One of the most valuable and finite natural resources on the planet is clean water. As the global temperature increases, fresh water supplies stored in glaciers and ice caps are melting. Climate change induced droughts in certain areas are causing lakes and rivers – bodies of water civilizations have depended on for millennia – to dry up. Industrial processes use fresh water as a coolant and deplete supplies of fresh water, or they result in water contamination by toxic metal ions when industrial waste is dumped or not stored properly. Because of the great number of threats to our planet’s drinking water supply, we, the Hunter College NYC iGEM team, have set out to engineer a biologically produced filtering molecule that would safely remove metal ions from contaminated water supplies in a single step, that is without the necessity to retrieve this filtering molecule from the water supply at a later point.

	We have designed a fusion protein consisting of a domain that binds strongly to zinc, cobalt and cadmium and the 

C-terminus of the Pseudomonas sp. lipase (PML), which acts as a secretion tag for E. coli cells containing the lipBCD genes from S. marcescens. We would like our system to be as sustainable and low-cost as possible so that it, or an improved version of it, would be practical and applicable in developing nations where contaminated water supplies are especially problematic. We hope that using a protein secretion system will help us achieve that goal by providing us with an easy, low energy means to purify the metal filtering fusion protein. In this scheme, the same population of E. coli can be used to produce our protein multiple times since the protein would accumulate in the growth media and not within the cells, in which case we would need to lyse the E. coli in order to prepare each filter.

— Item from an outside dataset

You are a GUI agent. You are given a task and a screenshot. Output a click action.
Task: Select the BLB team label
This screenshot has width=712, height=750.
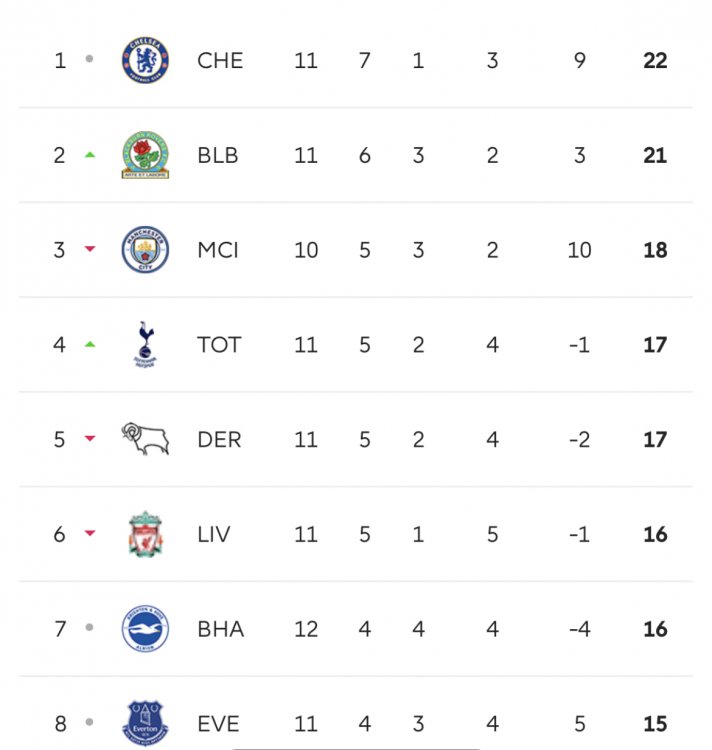[218, 155]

One of the most important features we have incorporated into our design is the ability of our filtering protein to easily bind a solid surface. By doing so, we can expose our protein to contaminated water without simply pouring it in. Thus, we can accomplish purification but we never have to go through a second process in which we would have to remove a dissolved metal-chelating molecule from a large body of water.

In short, we hope to engineer bacteria to secrete an easily usable and easily retrievable protein that favorably binds toxic heavy metal ions with the purpose of cleaning our planet’s precious supply of fresh water.